Um modelo analítico para escolher o caminho mais difícil – além da escada Por mais relevantes que esses modelos (mais antigos) sejam para demonstrar o alinhamento da crítica com a participação, e a importância do poder para as análises participativas, os modelos baseados na escada também apresentam uma série de problemas (cuja maioria é reconhecida por Arnstein [1969, p. 217]).
Figura 1: Escada da participação de Arnstein Fonte: Arnstein (1969, p. 217)
Com bastante frequência, esses modelos sugerem a existência de limiares simples
entre as posições dicotomizadas. Mesmo quando se distingue vários degraus, esses
modelos discretos ainda sugerem categorizações cruas demais (ex: poder cidadão X
tokenismo e não-participação) que nem sempre correspondem bem às complexidades dos
processos participativos. Em segundo lugar, o caráter multifacetado dos processos
participativos também dificulta a sua captura pelas abordagens baseadas na escada. As
intensidades participativas podem mudar ao longo do tempo, mas diversos componentes
em um único processo às vezes também podem produzir diferenças. Na sua discussão
sobre as éticas participativas (abertas), Ward (2011) explica como a participação em um
processo específico pode ser intensa em um componente, mas mínima em outro. Por
exemplo, éticas participativas (abertas) poderiam ser abertas na discussão de novas
orientações éticas, mas não na sua adoção formal. Geralmente, Ward (2011, p. 227)

▶ **Tarefa a**: Disponha como tabela Markdown, com as colunas Linha e Texto, tudo o que vai do início da listagem até a linha que contém "Action: [x=77, y=59]", inclusive. Deixe de fora as linhas em branco.

Trecho de um conjunto de dados
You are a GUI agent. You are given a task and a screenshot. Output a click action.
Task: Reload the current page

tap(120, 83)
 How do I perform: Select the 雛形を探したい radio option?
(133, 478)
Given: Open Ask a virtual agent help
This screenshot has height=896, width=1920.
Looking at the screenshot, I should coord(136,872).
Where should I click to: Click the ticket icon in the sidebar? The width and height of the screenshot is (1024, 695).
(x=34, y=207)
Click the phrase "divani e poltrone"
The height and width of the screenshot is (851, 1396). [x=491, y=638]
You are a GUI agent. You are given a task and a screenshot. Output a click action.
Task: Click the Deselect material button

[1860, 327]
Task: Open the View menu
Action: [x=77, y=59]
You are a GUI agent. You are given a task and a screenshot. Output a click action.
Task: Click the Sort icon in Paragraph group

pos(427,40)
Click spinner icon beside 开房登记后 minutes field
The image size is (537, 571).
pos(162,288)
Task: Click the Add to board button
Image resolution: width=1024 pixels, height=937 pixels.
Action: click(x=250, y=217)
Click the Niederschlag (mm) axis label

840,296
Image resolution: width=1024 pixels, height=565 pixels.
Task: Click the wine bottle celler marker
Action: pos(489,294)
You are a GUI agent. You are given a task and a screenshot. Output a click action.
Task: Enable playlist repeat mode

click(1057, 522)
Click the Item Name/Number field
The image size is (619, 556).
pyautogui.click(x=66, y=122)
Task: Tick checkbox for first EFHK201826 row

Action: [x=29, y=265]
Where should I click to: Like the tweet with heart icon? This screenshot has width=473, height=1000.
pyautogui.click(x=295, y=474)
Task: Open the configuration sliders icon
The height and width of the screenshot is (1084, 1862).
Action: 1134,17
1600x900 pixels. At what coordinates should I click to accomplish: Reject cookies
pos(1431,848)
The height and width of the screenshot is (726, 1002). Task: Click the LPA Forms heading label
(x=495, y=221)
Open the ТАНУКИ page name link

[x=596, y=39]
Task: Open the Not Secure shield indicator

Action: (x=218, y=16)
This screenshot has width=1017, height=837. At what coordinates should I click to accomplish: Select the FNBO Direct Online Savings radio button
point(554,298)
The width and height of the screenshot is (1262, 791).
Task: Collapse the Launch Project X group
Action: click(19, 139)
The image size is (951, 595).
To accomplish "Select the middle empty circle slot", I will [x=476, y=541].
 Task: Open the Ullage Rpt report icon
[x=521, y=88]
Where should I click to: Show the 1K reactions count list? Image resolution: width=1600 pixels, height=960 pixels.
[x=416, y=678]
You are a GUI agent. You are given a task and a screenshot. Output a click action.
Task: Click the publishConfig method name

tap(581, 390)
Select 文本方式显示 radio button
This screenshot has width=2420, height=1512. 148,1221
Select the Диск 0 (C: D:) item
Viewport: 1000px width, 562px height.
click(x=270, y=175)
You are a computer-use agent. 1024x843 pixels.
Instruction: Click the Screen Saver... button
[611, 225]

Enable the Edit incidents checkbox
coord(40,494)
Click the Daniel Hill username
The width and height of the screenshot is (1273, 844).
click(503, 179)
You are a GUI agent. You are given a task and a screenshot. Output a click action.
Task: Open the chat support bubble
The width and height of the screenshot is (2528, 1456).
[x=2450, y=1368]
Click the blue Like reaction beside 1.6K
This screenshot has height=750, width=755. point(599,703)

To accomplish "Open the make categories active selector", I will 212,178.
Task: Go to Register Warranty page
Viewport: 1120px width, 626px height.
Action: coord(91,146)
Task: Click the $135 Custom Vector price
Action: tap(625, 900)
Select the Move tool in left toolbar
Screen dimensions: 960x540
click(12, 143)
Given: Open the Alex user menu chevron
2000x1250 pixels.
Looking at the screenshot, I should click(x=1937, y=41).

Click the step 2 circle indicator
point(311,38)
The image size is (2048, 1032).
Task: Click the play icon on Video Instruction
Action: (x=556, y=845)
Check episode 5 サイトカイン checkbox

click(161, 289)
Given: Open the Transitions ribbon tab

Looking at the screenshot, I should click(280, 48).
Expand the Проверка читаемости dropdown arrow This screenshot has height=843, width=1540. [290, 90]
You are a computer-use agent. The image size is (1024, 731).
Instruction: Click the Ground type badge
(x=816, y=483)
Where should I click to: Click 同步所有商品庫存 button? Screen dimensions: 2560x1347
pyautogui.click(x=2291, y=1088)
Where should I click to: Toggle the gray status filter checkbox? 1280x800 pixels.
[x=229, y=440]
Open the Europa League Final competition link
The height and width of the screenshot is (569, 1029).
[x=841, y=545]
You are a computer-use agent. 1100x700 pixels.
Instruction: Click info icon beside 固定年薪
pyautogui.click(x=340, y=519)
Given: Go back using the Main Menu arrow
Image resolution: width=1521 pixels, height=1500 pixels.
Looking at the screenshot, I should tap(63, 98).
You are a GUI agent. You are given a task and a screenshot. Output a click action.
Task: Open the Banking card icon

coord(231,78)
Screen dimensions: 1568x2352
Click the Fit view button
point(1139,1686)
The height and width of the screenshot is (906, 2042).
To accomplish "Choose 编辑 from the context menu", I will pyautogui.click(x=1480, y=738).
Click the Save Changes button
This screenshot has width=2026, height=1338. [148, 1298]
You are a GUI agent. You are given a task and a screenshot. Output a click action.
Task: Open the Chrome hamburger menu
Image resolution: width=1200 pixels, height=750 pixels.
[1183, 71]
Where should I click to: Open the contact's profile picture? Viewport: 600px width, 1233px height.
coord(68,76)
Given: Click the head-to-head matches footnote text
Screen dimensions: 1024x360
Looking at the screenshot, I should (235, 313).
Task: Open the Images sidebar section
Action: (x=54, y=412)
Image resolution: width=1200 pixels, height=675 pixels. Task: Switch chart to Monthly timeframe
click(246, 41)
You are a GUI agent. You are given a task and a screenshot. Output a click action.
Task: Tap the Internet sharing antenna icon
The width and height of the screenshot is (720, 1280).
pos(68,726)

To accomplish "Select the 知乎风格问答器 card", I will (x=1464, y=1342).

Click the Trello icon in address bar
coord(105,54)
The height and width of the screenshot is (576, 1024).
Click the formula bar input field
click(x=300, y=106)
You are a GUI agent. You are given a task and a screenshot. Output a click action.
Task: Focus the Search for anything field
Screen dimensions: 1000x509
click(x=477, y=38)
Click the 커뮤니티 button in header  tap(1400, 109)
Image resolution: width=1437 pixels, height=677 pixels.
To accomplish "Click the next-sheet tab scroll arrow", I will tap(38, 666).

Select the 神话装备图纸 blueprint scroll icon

▶ **Tarefa b**: Reproduza sem nenhuma alteração o trecho do texto sobre a escada da participação que vai de "Um modelo analítico" até "(1969, p. 217)".

▶ **Resultado a**:
| Linha | Texto |
|---|---|
| 1 | You are a GUI agent. You are given a task and a screenshot. Output a click action. |
| 2 | Task: Reload the current page |
| 3 | tap(120, 83) |
| 4 |  How do I perform: Select the 雛形を探したい radio option? |
| 5 | (133, 478) |
| 6 | Given: Open Ask a virtual agent help |
| 7 | This screenshot has height=896, width=1920. |
| 8 | Looking at the screenshot, I should coord(136,872). |
| 9 | Where should I click to: Click the ticket icon in the sidebar? The width and height of the screenshot is (1024, 695). |
| 10 | (x=34, y=207) |
| 11 | Click the phrase "divani e poltrone" |
| 12 | The height and width of the screenshot is (851, 1396). [x=491, y=638] |
| 13 | You are a GUI agent. You are given a task and a screenshot. Output a click action. |
| 14 | Task: Click the Deselect material button |
| 15 | [1860, 327] |
| 16 | Task: Open the View menu |
| 17 | Action: [x=77, y=59] |

▶ **Resultado b**:
Um modelo analítico para escolher o caminho mais difícil – além da escada Por mais relevantes que esses modelos (mais antigos) sejam para demonstrar o alinhamento da crítica com a participação, e a importância do poder para as análises participativas, os modelos baseados na escada também apresentam uma série de problemas (cuja maioria é reconhecida por Arnstein [1969, p. 217]).
Figura 1: Escada da participação de Arnstein Fonte: Arnstein (1969, p. 217)